Windstream Unloads Earthlink Consumer Business

January 3, 2019

After buying Earthlink less than two years ago for $1.1 billion, Windstream has jettisoned the consumer business, selling it to a private equity firm for $330 million.  

This is Windstream’s third asset sale in a month, with the company selling dark fiber assets in Nebraska and Minnesota to Minnesota-based telecom provider Arvig Enterprises in two transactions.  

Dallas-based Trive Capital purchased the Earthlink consumer business for $330 million in cash. When Windstream purchased Earthlink, it touted the transaction’s value mostly in terms of the combined network’s reach of 145,000 route-miles of fiber, Earthlink’s early launch of SD-WAN and expected annual cost synergies of $125 million. Earthlink serves about 600,000 U.S. customers with services ranging from internet access, email and online back-up, to managed web design, web hosting. But as Windstream spokesperson Chris King told Bloomberg, “People paid $5 to $10 a month for email. It was not a strategic asset for us.”  

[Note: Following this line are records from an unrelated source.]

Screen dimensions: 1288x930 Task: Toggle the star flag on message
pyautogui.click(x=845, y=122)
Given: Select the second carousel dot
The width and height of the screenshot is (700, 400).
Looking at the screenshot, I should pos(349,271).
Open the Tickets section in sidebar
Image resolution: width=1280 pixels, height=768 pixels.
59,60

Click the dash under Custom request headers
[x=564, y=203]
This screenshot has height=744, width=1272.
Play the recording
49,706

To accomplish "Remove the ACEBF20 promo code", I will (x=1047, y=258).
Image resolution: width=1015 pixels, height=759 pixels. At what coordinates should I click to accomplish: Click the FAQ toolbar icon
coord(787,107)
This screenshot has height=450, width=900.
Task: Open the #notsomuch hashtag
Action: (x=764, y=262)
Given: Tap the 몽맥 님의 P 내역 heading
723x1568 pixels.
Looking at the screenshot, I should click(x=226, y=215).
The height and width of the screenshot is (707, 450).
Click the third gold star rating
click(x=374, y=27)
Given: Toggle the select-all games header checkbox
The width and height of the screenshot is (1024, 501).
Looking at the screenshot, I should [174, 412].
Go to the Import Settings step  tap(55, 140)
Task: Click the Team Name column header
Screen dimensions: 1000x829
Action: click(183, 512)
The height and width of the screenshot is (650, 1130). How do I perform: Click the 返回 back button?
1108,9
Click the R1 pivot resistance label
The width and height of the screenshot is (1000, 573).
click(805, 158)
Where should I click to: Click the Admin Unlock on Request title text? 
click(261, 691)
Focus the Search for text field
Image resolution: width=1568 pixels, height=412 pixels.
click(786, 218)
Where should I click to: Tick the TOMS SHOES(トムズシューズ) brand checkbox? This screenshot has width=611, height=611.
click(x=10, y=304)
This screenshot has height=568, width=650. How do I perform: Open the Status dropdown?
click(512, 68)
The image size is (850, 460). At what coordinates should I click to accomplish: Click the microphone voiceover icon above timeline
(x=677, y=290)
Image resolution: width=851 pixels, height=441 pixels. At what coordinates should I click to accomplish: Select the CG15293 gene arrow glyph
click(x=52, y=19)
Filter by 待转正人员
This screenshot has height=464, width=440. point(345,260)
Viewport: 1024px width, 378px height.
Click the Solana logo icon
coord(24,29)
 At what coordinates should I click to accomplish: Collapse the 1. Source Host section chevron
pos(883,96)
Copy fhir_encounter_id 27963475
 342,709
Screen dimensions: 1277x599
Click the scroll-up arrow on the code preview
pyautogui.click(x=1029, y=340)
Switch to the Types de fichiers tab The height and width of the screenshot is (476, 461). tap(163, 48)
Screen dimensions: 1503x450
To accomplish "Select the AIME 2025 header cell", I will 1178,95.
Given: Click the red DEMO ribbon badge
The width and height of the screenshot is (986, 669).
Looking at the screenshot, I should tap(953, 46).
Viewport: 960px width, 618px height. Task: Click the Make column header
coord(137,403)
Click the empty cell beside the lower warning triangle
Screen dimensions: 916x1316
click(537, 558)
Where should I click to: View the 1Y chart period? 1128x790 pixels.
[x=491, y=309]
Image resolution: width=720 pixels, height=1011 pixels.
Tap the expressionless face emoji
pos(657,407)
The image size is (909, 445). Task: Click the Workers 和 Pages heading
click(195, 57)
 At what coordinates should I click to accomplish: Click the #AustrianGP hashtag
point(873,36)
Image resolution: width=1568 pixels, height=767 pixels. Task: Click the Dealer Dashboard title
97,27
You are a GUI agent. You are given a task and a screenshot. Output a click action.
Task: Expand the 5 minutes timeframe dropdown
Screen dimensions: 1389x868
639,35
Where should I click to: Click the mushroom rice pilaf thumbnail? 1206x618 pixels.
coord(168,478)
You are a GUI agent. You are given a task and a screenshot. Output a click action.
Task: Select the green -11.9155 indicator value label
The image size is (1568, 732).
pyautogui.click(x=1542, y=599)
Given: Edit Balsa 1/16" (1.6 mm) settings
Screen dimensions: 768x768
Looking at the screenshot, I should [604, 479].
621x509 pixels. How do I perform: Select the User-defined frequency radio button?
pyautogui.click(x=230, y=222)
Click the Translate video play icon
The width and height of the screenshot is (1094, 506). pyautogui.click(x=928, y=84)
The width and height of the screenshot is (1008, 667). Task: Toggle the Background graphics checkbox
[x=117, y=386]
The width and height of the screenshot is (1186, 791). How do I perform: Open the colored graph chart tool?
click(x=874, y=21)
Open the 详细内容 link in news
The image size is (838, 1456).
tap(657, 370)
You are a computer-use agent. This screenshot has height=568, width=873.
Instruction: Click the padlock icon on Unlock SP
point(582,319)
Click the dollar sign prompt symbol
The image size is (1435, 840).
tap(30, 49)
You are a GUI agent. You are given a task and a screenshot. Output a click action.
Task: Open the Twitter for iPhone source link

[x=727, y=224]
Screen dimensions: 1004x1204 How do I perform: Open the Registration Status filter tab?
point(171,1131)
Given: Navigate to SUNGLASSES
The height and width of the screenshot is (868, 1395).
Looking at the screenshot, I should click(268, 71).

The Earthlink transaction “enables us to divest a non-core segment and focus exclusively on our two largest business units. In addition, it improves our credit profile and metrics in 2019 and beyond,” said Tony Thomas, president and CEO of Windstream, in a statement. Windstream’s two largest business segments by revenue are its enterprise/enterprise wholesale segment and its ILEC consumer and enterprise segment, according to the company’s most recent quarterly results. It also has a smaller wholesale segment and a consumer CLEC segment.  

In terms of the recent fiber sales, the Minnesota dark fiber was sold for $49.5 million in cash and the Nebraska fiber was sold for $11.5 million, with Windstream establishing a fiber relationship with Arvig that will allow Windstream to continue to utilize the network to sell its products and services.